For the first time in 97 years, Pierre-Auguste Renoir‘s La femme aux lilas (Portrait de Nini Lopez) will hit the auction block, with an estimate of $25 million to $35 million.
Set for Christie’s 20th Century Evening Sale on May 18, the 1876–77 painting depicts Nini Lopez, a young Parisian actress, as a golden-haired woman with milky-pale skin and ruddy cheeks gazing into the distance, as she clasps a bouquet of white and pink flowers.
The painting has a unique provenance: since 1929, it has been owned by the Whitney Payson family, a historic American family that Max Carter, Christie’s global chairman of 20th- and 21st-century art, described to the New York Post as “one of the greatest, if not the greatest, American collecting family over the 20th century.”
The painting was purchased for $100,000 in 1929 by Joan Whitney Payson and her husband, Charles Payson.
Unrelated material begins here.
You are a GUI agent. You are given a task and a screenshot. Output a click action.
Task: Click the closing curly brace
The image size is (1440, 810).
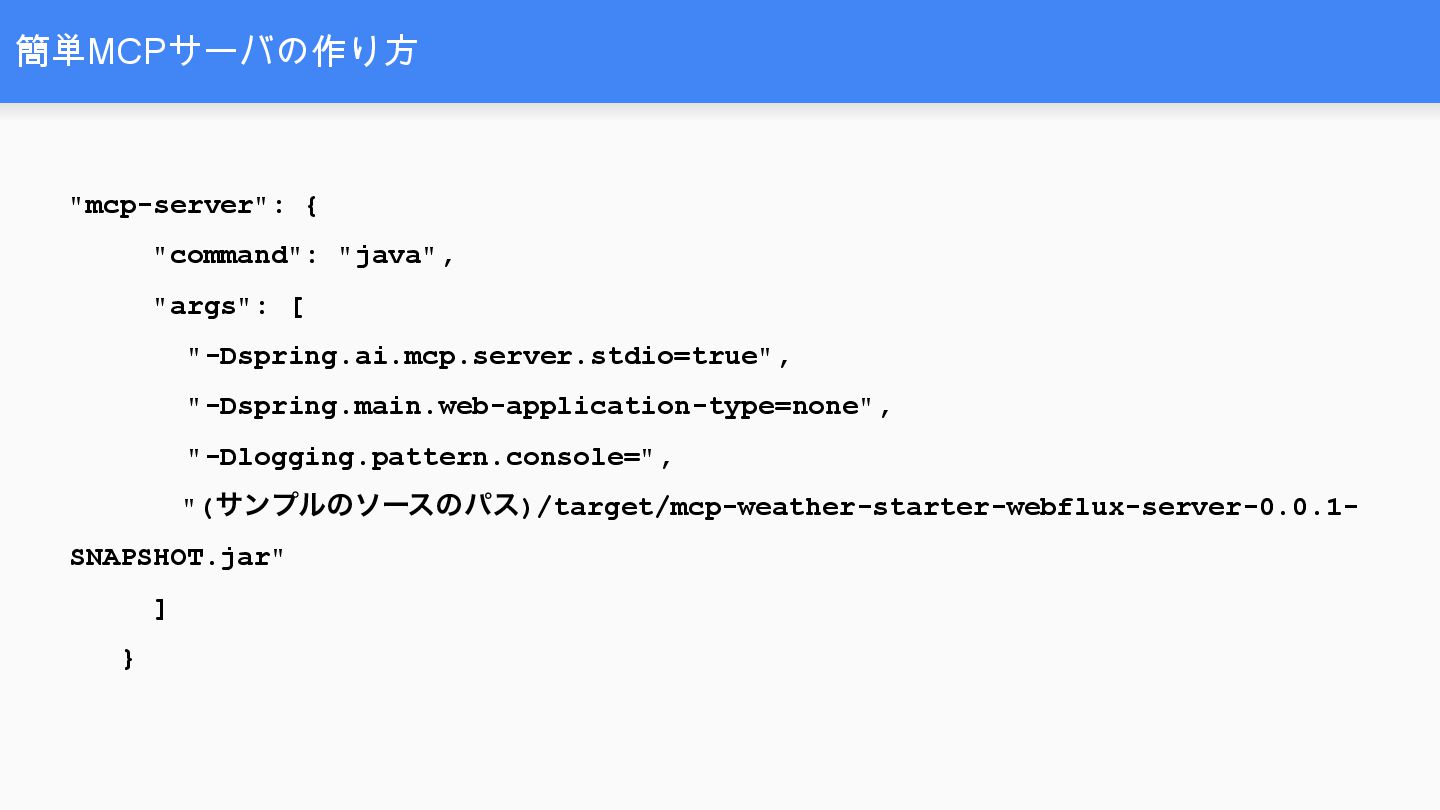click(x=128, y=659)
The work was one of the first pieces Whitney Payson bought, as she went on to build one of the most storied collections of Impressionist and Post-Impressionist art, as well as founding the New York Mets baseball club. Her collection is now on permanent loan to the Portland Museum of Art in Maine.
The painting has stayed in the family ever since, passing to her daughter Lorinda Payson de Roulet, who died last November at the age of 95, reported the New York Times. During the 20th Century Evening Sale, Christie’s will be auctioning off nine pieces from de Roulet’s art collection, the Post reported.
Whitney Payson and de Roulet were far from the only art collectors in the family. Whitney Payson’s aunt, Gertrude Vanderbilt Whitney, wife of businessman Harry Payne Whitney, daughter of quintessential Gilded Age railroad titan Cornelius Vanderbilt II, was the namesake and founder of the Whitney Museum of American Art.
Notably, another Renoir from the same time period and also purchased in 1929 by a member of the family, John Hay Whitney, set the artist’s auction record in 1990. The painting, Au Moulin de la Galette (1876), since renamed Bal du Moulin de la Galette, sold for $78.1 million at Sotheby’s New York in 1990 to Japanese businessman Ryoei Saito. That record has yet to be broken.
While Christie’s curators have described the painting as “the most important Renoir to come to market in decades,” it is unlikely La femme aux lilas will come close to Renoir’s auction record, with an estimate topping out at $35 million.